Le train qui fait la ligne Minsk-Novossibirsk relie Perm à Ekaterinbourg en cinq heures et des poussières à une allure de sénateur. Départ à cinq heures du matin. Le jour se lève sans se presser sur des centaines de kilomètres de forêts enneigées. Tout semble lent, sans fin. Le roulis du train, les forêts, le jour qui peine.

 

Entre Perm et Ekaterinbourg © jptEntre Perm et Ekaterinbourg © jpt

 

Avant de partir, j’ai reçu le livre de Lydia Tchoukovskaïa, Entretiens avec Anna Akhmatova, dont une version incomplète était parue il y a une vingtaine d’années. Je l’ai emporté. C’est à partir de la première édition de ces Entretiens qu’Isabelle Lafon avait mis en scène en 2014 et joué avec Johanna Korthals Altes cette merveille que fut Deux ampoules sur cinq (lire ici).Voici que paraissent ces Entretiens au complet traduits par Lucile Nivat (pour les années 1938-1955) et Geneviève Liebrich (pour les années 1956-1962), revus et complétés en annexe par les Cahiers de Tachkent traduit par Sophie Benech qui pilote et préface cette édition définitive aux éditions Le bruit du temps. L’histoire d’une exceptionnelle amitié.

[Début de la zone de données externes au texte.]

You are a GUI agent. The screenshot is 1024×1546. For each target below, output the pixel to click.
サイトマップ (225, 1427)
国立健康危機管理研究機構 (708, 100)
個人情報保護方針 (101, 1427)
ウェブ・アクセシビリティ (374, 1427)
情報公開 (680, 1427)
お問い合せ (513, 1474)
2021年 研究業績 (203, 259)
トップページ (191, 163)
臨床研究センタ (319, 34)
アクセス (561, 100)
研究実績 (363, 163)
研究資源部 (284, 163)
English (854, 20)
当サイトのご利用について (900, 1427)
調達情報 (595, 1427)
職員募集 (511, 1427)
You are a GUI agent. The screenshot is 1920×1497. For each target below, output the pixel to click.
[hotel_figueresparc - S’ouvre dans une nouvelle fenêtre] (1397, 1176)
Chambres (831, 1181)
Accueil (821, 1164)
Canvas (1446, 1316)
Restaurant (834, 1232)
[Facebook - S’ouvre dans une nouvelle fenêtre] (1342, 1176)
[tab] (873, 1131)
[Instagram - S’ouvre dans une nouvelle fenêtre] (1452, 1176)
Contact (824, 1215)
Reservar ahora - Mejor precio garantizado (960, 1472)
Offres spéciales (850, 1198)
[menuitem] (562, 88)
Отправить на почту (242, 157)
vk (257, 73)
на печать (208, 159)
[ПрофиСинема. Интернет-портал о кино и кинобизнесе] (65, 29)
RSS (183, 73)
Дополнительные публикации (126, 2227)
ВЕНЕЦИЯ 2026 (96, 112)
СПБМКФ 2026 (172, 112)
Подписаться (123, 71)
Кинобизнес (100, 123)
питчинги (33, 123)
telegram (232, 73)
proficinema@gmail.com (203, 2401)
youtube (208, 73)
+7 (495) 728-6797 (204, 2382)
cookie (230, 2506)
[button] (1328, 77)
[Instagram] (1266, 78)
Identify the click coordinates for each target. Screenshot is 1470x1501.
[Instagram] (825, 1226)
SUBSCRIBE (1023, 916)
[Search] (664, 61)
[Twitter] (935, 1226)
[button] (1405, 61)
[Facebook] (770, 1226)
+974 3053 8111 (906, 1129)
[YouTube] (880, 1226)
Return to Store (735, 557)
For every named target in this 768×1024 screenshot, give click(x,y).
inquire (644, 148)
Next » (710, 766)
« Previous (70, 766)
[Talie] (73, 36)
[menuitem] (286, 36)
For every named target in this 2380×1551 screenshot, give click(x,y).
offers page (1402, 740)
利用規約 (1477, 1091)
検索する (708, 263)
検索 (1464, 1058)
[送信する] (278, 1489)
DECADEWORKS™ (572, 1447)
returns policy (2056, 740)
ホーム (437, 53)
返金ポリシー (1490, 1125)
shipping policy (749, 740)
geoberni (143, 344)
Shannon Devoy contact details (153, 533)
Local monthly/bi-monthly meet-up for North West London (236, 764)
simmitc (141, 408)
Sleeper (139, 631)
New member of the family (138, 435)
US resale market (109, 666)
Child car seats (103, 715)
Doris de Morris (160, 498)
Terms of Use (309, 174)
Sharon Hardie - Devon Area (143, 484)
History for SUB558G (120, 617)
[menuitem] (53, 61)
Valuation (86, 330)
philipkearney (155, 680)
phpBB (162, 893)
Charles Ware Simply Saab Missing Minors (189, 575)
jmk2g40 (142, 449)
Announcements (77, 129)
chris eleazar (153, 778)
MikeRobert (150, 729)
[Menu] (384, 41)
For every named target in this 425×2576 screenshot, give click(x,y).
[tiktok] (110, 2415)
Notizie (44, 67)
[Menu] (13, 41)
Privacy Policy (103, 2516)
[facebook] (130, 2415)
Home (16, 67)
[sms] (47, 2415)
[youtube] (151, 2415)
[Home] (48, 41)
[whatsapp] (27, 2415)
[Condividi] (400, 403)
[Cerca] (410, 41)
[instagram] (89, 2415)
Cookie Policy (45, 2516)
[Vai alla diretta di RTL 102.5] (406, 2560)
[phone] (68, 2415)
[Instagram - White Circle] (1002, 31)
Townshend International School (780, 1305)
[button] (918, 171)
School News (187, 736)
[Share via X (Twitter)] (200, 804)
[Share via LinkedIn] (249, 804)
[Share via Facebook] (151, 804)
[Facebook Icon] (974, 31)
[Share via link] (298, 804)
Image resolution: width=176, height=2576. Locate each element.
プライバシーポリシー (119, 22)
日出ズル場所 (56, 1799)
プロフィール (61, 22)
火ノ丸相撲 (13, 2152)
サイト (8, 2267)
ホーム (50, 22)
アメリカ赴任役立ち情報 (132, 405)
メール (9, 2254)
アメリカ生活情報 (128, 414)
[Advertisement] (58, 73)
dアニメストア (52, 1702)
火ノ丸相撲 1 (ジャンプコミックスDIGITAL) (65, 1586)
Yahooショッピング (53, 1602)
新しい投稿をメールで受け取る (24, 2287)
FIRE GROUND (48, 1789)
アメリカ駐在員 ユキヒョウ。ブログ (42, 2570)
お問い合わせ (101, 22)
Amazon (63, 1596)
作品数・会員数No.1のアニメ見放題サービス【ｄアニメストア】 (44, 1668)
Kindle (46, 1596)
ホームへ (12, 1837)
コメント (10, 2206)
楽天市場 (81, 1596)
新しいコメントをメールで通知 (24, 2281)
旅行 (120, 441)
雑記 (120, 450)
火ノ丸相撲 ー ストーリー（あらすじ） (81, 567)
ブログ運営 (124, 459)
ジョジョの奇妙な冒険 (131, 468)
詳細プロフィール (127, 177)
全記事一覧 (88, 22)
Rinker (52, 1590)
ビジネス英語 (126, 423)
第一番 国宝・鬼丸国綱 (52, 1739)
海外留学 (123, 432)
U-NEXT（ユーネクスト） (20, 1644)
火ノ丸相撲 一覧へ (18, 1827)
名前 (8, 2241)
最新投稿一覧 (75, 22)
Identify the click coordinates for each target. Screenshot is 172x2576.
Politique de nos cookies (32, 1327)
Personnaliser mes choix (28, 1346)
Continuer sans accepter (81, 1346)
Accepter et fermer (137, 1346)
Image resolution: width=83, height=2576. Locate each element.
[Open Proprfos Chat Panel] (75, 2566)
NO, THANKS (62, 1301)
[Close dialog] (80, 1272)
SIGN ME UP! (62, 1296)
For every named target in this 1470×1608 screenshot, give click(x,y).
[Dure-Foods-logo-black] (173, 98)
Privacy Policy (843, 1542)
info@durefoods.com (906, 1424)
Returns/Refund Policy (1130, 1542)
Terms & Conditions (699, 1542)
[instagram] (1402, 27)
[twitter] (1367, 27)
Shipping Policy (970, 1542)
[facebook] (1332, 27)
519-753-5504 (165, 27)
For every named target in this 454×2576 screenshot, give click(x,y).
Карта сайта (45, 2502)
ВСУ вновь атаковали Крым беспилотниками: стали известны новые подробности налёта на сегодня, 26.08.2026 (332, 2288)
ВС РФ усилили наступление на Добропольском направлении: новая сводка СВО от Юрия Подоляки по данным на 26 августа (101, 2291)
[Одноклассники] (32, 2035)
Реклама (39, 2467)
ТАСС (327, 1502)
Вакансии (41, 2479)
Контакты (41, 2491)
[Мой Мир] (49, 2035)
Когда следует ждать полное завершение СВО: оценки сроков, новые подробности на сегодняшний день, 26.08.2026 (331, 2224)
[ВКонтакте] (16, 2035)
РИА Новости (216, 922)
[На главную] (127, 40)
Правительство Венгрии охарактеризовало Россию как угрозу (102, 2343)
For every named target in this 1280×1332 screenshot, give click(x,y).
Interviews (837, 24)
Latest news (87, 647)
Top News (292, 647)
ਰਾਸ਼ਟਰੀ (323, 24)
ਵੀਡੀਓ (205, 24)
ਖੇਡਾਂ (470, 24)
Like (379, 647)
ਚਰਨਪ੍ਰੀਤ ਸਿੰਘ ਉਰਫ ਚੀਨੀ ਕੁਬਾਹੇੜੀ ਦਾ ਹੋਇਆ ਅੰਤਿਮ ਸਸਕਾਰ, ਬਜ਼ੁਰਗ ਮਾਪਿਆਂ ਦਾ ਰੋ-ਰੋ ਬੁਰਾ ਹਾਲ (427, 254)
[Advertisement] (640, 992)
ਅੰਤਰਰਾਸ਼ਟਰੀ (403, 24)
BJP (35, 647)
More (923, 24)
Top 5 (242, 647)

13 juin 1952. Les deux amies se retrouvent après dix ans de séparation. Une brouille jamais élucidée pendant leur exil à Tachkent après leur évacuation de Leningrad. Lydia sonne, Anna ouvre, lui serre la main et la précède dans le couloir menant à une chambre étroite. Lydia est frappée par les cheveux argentés de son amie et ce n’est pas tout, « elle s’est empâtée, alourdie », même ses mains si fines autrefois sont devenues « épaisses, gonflées ». Les seules choses qu’elle retrouve : son regard, sa voix et puis ses silences. « Sans la moindre gêne, elle se tait, levant les yeux tantôt vers la fenêtre, tantôt vers moi. »

Anna se tait une nouvelle fois. Tout se renverse :

« Il s’est alors passé quelque chose d’étrange : en l’écoutant parler, je l’ai retrouvée, j’ai retrouvé son apparence d’autrefois. Pas seulement ses intonations ou son mouvement d’épaules indigné, ou ses paroles. Je n’ai même pas remarqué à quelle seconde m’avait été rendue sa physionomie d’avant, si familière. Les dix années sont envolées, elle n’avait pas changé du tout. Son nez aquilin, son maintien, sa frange, ses silences. Telle qu’elle était dans ma chambre place des Cinq-Coins, à Leningrad, ou chez elle dans la maison sur la Fontanka, ou dans mon isba de Tchistopol, ou à Tachkent. Telle qu’elle était, ou, plutôt, la même. Hors du temps, des maladies, des chagrins : Anna Akhmatova. »

10h15. Le train entre, à l’heure prévue, en gare d’Ekaterinbourg.